Hi
I'm buidling a site in several languages and using the UTF-8 encoding to display all the characters properly.
This works very nicely except when i use substr() and it cuts off just after an accented letter
example :
I have this text in the DB :
"Bienvenue à l’ESMA Aviation Academy !
Vous avez choisi d’entrer dans le monde aéronautique, monde de passion (...)"
when i do
<?php echo substr($str,0,100); ?>
the text cuts off just after the "é" in "aéronautique" but the "é" itself is displayed as a rectangle. I couldn't work out why this was happening as all the other accented characters were displaying properly
however i found that by lengthening the substr() by 1 character
<?php echo substr($str,0,101); ?>
the "é" character displays properly !!
so i did some research and discovered that Unicode is a lot more complex than i thought and has letters that are assembled from two or more characters even though they only display as a single character, and this would explain the substr() anomaly.

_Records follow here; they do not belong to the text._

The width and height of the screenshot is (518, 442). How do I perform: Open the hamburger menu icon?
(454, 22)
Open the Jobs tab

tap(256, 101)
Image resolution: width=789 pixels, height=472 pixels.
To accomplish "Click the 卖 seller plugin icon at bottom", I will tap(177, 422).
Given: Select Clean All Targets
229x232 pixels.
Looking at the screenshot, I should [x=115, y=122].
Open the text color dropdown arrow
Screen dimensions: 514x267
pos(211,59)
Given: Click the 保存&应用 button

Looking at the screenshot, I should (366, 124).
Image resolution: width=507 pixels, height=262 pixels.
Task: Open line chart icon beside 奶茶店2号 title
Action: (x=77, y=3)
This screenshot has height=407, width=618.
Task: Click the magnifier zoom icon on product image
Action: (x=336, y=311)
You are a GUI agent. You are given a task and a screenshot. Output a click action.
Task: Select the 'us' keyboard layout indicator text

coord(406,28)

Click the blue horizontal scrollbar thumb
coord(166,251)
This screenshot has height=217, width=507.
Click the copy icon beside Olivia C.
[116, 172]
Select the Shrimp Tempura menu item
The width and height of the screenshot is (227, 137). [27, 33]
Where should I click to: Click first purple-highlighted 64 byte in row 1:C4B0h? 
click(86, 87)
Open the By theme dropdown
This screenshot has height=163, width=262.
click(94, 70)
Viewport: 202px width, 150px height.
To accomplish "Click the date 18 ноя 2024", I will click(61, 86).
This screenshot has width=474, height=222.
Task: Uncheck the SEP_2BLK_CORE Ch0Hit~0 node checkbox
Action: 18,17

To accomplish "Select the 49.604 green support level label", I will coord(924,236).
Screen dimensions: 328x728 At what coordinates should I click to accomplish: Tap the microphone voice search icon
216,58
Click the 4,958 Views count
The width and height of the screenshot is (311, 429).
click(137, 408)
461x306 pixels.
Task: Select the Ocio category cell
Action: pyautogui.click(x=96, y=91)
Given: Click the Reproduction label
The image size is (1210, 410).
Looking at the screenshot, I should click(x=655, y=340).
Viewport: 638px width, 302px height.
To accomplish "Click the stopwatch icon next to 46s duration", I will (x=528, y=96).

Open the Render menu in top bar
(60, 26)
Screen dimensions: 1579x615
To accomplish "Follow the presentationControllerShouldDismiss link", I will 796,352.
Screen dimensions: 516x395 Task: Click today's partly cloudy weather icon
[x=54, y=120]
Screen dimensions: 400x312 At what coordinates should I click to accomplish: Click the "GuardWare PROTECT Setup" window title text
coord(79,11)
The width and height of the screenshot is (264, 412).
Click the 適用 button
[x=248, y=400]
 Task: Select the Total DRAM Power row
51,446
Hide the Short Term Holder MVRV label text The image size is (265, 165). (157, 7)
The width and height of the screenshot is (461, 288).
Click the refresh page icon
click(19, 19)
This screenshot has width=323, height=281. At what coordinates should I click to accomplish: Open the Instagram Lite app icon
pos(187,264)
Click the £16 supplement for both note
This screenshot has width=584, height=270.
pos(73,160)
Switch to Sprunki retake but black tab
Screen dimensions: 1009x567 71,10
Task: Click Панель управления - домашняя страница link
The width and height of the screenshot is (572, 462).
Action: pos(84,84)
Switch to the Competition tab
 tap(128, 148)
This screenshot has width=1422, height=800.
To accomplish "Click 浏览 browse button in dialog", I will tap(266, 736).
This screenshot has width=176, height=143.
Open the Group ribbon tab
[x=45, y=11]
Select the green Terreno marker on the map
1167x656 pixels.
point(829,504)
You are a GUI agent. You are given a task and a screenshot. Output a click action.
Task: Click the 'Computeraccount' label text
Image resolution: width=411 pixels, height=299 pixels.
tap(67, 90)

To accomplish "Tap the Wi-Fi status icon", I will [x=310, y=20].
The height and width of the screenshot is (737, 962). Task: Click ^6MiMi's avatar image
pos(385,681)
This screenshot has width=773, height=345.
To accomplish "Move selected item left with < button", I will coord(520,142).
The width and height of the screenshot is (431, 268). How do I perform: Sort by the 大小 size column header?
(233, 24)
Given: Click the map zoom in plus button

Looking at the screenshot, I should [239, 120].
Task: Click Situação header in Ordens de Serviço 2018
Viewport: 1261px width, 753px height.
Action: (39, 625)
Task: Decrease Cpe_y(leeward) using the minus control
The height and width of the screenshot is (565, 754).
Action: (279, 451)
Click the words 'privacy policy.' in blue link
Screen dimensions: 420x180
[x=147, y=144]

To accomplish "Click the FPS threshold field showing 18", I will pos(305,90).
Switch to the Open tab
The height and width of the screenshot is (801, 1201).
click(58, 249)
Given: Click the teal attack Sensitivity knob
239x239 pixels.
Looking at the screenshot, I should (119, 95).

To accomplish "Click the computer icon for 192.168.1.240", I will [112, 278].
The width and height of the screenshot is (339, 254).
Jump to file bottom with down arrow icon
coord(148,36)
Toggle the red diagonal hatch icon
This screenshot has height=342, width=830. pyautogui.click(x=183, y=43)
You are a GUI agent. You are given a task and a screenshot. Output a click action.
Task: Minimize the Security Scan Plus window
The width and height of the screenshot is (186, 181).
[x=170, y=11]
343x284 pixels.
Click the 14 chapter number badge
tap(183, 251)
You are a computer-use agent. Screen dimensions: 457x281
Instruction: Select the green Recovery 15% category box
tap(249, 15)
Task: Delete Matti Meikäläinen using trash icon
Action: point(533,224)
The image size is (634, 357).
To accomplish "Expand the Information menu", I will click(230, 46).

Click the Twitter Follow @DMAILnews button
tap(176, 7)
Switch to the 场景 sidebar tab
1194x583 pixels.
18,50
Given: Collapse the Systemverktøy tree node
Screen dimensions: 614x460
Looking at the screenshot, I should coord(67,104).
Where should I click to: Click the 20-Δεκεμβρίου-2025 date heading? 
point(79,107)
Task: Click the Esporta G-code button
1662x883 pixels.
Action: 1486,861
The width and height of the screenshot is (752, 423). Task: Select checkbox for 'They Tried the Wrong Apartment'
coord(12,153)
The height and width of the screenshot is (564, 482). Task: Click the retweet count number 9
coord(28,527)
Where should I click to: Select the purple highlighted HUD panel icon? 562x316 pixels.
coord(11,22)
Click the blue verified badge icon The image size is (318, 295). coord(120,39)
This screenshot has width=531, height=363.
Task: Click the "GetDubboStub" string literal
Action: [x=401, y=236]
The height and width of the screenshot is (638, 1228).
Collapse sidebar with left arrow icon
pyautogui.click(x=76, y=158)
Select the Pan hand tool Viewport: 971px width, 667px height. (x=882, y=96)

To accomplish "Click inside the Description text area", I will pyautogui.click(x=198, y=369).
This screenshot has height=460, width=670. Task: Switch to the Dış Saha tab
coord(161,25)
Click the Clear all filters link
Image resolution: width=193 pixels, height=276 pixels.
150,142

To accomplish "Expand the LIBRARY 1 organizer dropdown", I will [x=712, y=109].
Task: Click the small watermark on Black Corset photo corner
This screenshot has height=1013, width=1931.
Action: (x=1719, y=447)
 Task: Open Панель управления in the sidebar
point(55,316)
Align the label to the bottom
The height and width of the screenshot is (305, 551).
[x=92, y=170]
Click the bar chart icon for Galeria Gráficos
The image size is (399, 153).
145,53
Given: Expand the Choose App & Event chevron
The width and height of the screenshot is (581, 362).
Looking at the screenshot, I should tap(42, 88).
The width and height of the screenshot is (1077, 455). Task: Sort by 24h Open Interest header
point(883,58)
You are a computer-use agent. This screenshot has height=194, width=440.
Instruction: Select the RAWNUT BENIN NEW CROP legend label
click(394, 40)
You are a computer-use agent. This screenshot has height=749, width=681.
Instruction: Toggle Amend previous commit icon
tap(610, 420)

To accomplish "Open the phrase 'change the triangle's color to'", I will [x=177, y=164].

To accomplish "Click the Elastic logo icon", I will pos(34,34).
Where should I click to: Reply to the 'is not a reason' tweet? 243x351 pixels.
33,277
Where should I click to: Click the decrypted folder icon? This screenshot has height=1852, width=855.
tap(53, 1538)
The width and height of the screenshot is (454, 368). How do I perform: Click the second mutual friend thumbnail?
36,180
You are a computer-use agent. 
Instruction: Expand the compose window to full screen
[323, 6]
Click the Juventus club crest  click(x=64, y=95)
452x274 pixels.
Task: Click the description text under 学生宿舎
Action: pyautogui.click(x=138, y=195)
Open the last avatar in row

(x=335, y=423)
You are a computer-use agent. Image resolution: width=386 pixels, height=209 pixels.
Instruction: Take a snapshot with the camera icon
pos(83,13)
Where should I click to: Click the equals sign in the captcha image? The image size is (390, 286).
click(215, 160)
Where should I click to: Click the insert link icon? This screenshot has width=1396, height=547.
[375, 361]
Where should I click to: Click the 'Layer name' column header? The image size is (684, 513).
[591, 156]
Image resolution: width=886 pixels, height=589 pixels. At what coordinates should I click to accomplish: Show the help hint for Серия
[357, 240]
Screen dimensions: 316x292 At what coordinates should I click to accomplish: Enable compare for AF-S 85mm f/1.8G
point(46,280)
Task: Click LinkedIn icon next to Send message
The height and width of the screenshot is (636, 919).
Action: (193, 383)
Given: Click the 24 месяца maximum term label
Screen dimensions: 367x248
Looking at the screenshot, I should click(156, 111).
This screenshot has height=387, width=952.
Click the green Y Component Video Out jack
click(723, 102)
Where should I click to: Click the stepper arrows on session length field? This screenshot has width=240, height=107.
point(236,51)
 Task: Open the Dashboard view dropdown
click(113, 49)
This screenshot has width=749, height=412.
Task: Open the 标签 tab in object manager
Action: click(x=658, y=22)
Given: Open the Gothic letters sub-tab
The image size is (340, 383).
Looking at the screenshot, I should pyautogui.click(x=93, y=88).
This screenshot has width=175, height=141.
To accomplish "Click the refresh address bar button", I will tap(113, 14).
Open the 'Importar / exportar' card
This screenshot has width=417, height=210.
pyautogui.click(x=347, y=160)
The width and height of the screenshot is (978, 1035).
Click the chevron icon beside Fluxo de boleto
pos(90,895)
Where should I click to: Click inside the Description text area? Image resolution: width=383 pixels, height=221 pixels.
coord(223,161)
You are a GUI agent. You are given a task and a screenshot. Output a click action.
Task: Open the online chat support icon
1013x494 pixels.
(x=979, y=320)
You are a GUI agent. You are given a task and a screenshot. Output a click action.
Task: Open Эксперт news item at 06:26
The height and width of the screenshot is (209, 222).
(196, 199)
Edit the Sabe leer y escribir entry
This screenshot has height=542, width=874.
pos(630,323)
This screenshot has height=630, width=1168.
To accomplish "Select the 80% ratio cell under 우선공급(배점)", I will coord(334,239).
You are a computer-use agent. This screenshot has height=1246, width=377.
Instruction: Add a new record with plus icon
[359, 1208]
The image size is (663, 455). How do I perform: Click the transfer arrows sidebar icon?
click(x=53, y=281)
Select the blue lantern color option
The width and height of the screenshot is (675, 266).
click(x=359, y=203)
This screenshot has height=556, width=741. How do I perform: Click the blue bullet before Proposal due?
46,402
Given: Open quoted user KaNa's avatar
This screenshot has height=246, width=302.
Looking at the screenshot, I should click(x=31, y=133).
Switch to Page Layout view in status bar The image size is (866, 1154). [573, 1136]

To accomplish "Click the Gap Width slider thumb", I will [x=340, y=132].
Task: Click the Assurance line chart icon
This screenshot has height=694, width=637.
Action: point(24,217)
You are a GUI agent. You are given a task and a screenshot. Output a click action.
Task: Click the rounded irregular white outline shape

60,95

but I don't know what i can do to ensure that the substr() wouldn't cut a composite character in the middle .....
the only thing i can think of is to somehow make a substr()-like function that would not cut words in the middle but would continue to the end of the word and cut in the next space
but i haven't got a clue how to go about doing that
could someone suggest a method that i could use ?
thanks